|
THotPDF Preflight Report Methods
Syntax
type
THPDFPreflightFormat = (pfText, pfJSON, pfHTML);
function CreatePreflightReport(const SourceFile: TFileName): AnsiString;
function CreatePreflightReport(
const SourceFile: TFileName;
const Password : AnsiString): AnsiString;
function CreatePreflightReport(
const SourceFile: TFileName;
const Password : AnsiString;
const Format : THPDFPreflightFormat): AnsiString;
procedure SavePreflightReport(
const SourceFile: TFileName;
const ReportFile: TFileName);
procedure SavePreflightReport(
const SourceFile: TFileName;
const ReportFile: TFileName;
const Password : AnsiString);
procedure SavePreflightReport(
const SourceFile: TFileName;
const ReportFile: TFileName;
const Password : AnsiString;
const Format : THPDFPreflightFormat);
function ValidatePDFVT(
const SourceFile: TFileName;
out Report : AnsiString): Boolean;
function ValidatePDFVT(
const SourceFile: TFileName;
const Password : AnsiString;
out Report : AnsiString): Boolean;
procedure EmbedPreflightReportInPDF(
const SourceFile: TFileName;
const TargetFile: TFileName);
procedure EmbedPreflightReportInPDF(
const SourceFile: TFileName;
const TargetFile: TFileName;
const Password : AnsiString);
function LoadAndValidatePreflightReport(
const EmbeddedFile : TFileName;
out OriginalReport: AnsiString;
out CurrentReport : AnsiString): Boolean;
function LoadAndValidatePreflightReport(
const EmbeddedFile : TFileName;
const Password : AnsiString;
out OriginalReport: AnsiString;
out CurrentReport : AnsiString): Boolean;
function ComparePreflightReports(
const ReportA: AnsiString;
const ReportB: AnsiString): AnsiString;
function RepairPDFFromPreflightReport(
const SourceFile: TFileName;
const TargetFile: TFileName;
out RepairsApplied: AnsiString): Boolean;
function RepairPDFFromPreflightReport(
const SourceFile: TFileName;
const TargetFile: TFileName;
const Password : AnsiString;
out RepairsApplied: AnsiString): Boolean;
function AggregatePreflightReports(
const Reports: array of AnsiString): AnsiString;
type
THPDFPreflightProfile = record
DisableChecks : AnsiString;
DisableWarnings: AnsiString;
DisableHints : Boolean;
end;
function LoadPreflightProfile(
const ProfileFile: TFileName): THPDFPreflightProfile;
function ApplyPreflightProfile(
const Report : AnsiString;
const Profile: THPDFPreflightProfile): AnsiString;
function ValidatePreflightProfile(
const Profile: THPDFPreflightProfile;
out UnknownNames: AnsiString): Boolean;
function GetBuiltInPreflightProfile(
const Name: AnsiString): THPDFPreflightProfile;
procedure SavePreflightProfile(
const Profile : THPDFPreflightProfile;
const ProfileFile: TFileName);
function CreatePreflightReportWithProfile(
const SourceFile : TFileName;
const Password : AnsiString;
const ProfileFile: TFileName;
const Format : THPDFPreflightFormat): AnsiString;
function MergePreflightProfiles(
const A, B: THPDFPreflightProfile): THPDFPreflightProfile;
function DiffPreflightProfiles(
const A, B : THPDFPreflightProfile;
out OnlyInA: AnsiString;
out OnlyInB: AnsiString): Boolean;
procedure EmbedPreflightReportAsXMP(
const SourceFile: TFileName;
const TargetFile: TFileName);
procedure EmbedPreflightReportAsXMP(
const SourceFile: TFileName;
const TargetFile: TFileName;
const Password : AnsiString);
function ConvertPreflightReportToVeraPDFStyle(
const Report: AnsiString): AnsiString;
Description
CreatePreflightReport reads an input PDF and returns a
text report with lightweight structural checks.

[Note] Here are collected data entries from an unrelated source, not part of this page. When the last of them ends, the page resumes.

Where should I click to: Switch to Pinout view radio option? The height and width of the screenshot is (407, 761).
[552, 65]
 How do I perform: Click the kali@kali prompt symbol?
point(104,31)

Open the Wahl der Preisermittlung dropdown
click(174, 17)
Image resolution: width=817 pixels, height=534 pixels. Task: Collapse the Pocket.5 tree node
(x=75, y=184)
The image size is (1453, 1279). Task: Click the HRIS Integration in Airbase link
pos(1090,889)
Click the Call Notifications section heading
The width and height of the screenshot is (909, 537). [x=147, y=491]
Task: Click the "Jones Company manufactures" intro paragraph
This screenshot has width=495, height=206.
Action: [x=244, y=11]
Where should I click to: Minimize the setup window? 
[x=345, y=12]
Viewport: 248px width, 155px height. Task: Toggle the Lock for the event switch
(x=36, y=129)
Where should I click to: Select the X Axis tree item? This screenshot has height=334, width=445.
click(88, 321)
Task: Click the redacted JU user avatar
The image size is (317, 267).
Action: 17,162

The password overloads
use the existing password-aware load path for supported encrypted PDFs.
SavePreflightReport writes the same report to a target text
file.
ValidatePDFVT runs a focused PDF/VT validation pass and
returns True only when the required markers and structures
are present. The returned text report checks the
pdfvtid:GTS_PDFVTVersion XMP claim, PDF/VT metadata
namespace, PDF/VT modification date and xmp:ModifyDate
match, PDF/X base marker, encryption absence, PDF/X output intent,
catalog DPartRoot, DPartRootNode,
NodeNameList, document part presence, loadable page count,
and page-level DPart coverage. PDF/VT and XMP date
properties may be written either as element text or as RDF attributes
on an rdf:Description element.
The report checks the PDF header, EOF marker, whether the final
%%EOF marker is near the end of the file, the last
startxref offset, whether that offset targets an xref table
or xref stream, %%EOF and startxref marker
counts, revision marker balance and final marker ordering, trailer or
XRef stream marker, loadable page count,
encryption state, catalog, page tree, page object marker,
MediaBox, information dictionary reference, root reference,
indirect object count, indirect object definition count, highest object
number, duplicate object number count, object number uniqueness, catalog
object count, page tree object count, page object count, page tree
declared page count, page tree count/loadable page consistency, page
object/loadable page consistency, stream and endstream
balance, stream /Length entry coverage, xref table count,
xref subsection count,
xref table entry counts, xref free and in-use entry counts, malformed
xref row count, xref row validity, xref coverage against object numbers,
xref stream count, object stream count, trailer count, trailer
/Size, whether trailer /Size covers the
highest object number, trailer /Root and /Info
indirect references, whether those referenced objects are defined,
whether trailer /Root targets a catalog object,
trailer /ID array entry count and pair structure, trailer
/Root, /Info, /ID, and
/Encrypt presence,
estimated incremental update count, linearization status, loaded page
boxes, form field count, resource dictionary count, font resource count,
embedded font program count (/FontFile,
/FontFile2, /FontFile3), image XObject count,
form XObject count, ColorSpace resource count, annotation count and
widget/link annotation subcounts, filter chain usage counts for
FlateDecode, DCTDecode, CCITTFaxDecode,
JBIG2Decode, LZWDecode, ASCIIHexDecode,
ASCII85Decode, RunLengthDecode, and
JPXDecode, font embedding coverage, annotation count
consistency, PDF/A / PDF/X / PDF/UA / Tagged PDF / transparency
compliance hints, selected feature flags, JavaScript or action
warnings (covering the full PDF 1.7 sec 12.6.4 action set: GoTo*,
Thread, URI, Sound, Movie, Hide, Named, SubmitForm, ResetForm,
ImportData, SetOCGState, Rendition, Trans, and GoTo3DView, plus the
legacy JavaScript / Launch / OpenAction / AdditionalActions /
EmbeddedFile / RichMedia checks and PDF/A mutual-exclusion warnings),
warning totals, and an overall pass/fail summary.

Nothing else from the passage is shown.